In their amicus brief, the attorneys general detail how the Interim Guidance is fueling the border crisis and directly harming their states. The Administration’s refusal to enforce immigration laws is creating enormous law enforcement expenses for the states. Additionally, the Interim Guidance is posing a serious public safety risk to citizens. ICE officers are averaging just one interior arrest every 2.5 months. In Arizona, deportations for those outside of “priority categories,” including aggravated felons, have dropped by 98 percent since the “Interim Guidance” went into effect.
The Interim Guidance has also resulted in ICE lifting detainers on criminals who have completed their sentences.
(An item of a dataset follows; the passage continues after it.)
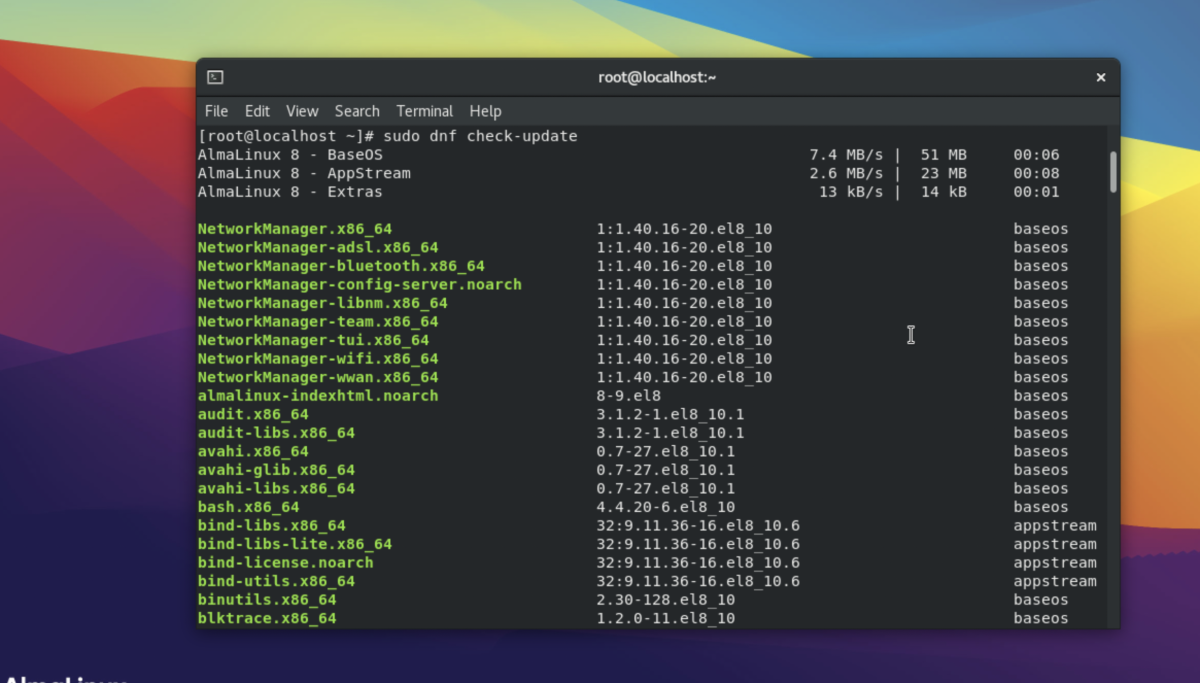
Task: Close the root@localhost terminal window
Action: point(1100,77)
Instead of being deported, as required by law, they are released into communities, without any warning to the public and put on community supervision, paid for by taxpayers. In Arizona, the crimes for which the Biden Administration will no longer seek to deport violators for include: arson, armed robbery, misconduct involving weapons, and aggravated DUI. Over 6% of Arizona’s state prison populations (2,434 noncitizen inmates) currently have ICE detainers lodged on them.
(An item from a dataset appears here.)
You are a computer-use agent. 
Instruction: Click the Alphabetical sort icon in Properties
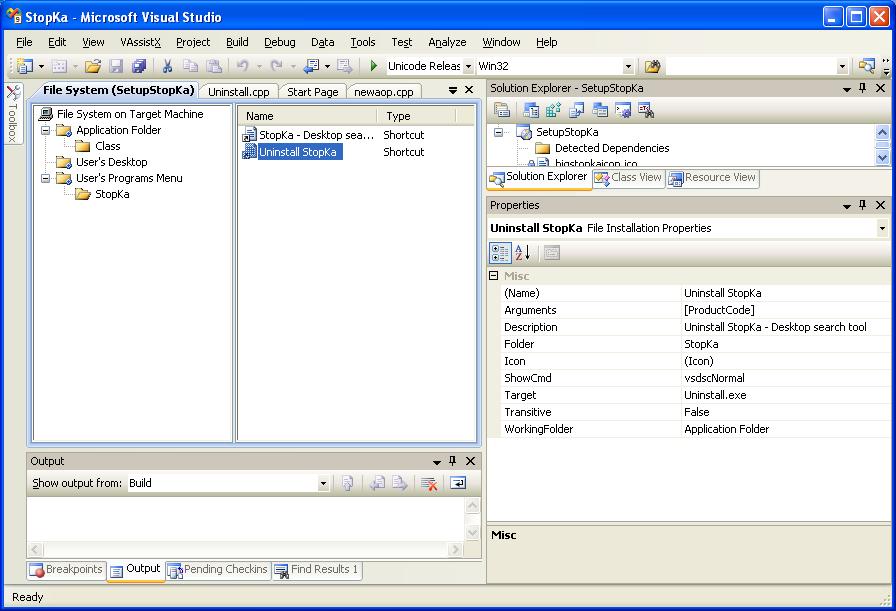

The attorneys general argue that the Interim Guidance is incentivizing illegal border crossings because migrants know that if they get caught, and even if they commit a violent crime, they won’t be deported. Since the policy was implemented in February 2021, apprehensions along the southern border have increased every month. In July, the U.S. Border Patrol reported more than 200,000 encounters with migrants along the U.S. Mexico border—the highest figure in 21 years. In stark contrast, encounters numbered only around 78,000 in January, and 41,000 in July 2020. The United States Department of Homeland Security (DHS) itself even recently admitted in a sworn declaration that it is “encountering record numbers of noncitizens … at the border” that “have strained DHS operations and caused border facilities to be filled beyond their normal operating capacity.”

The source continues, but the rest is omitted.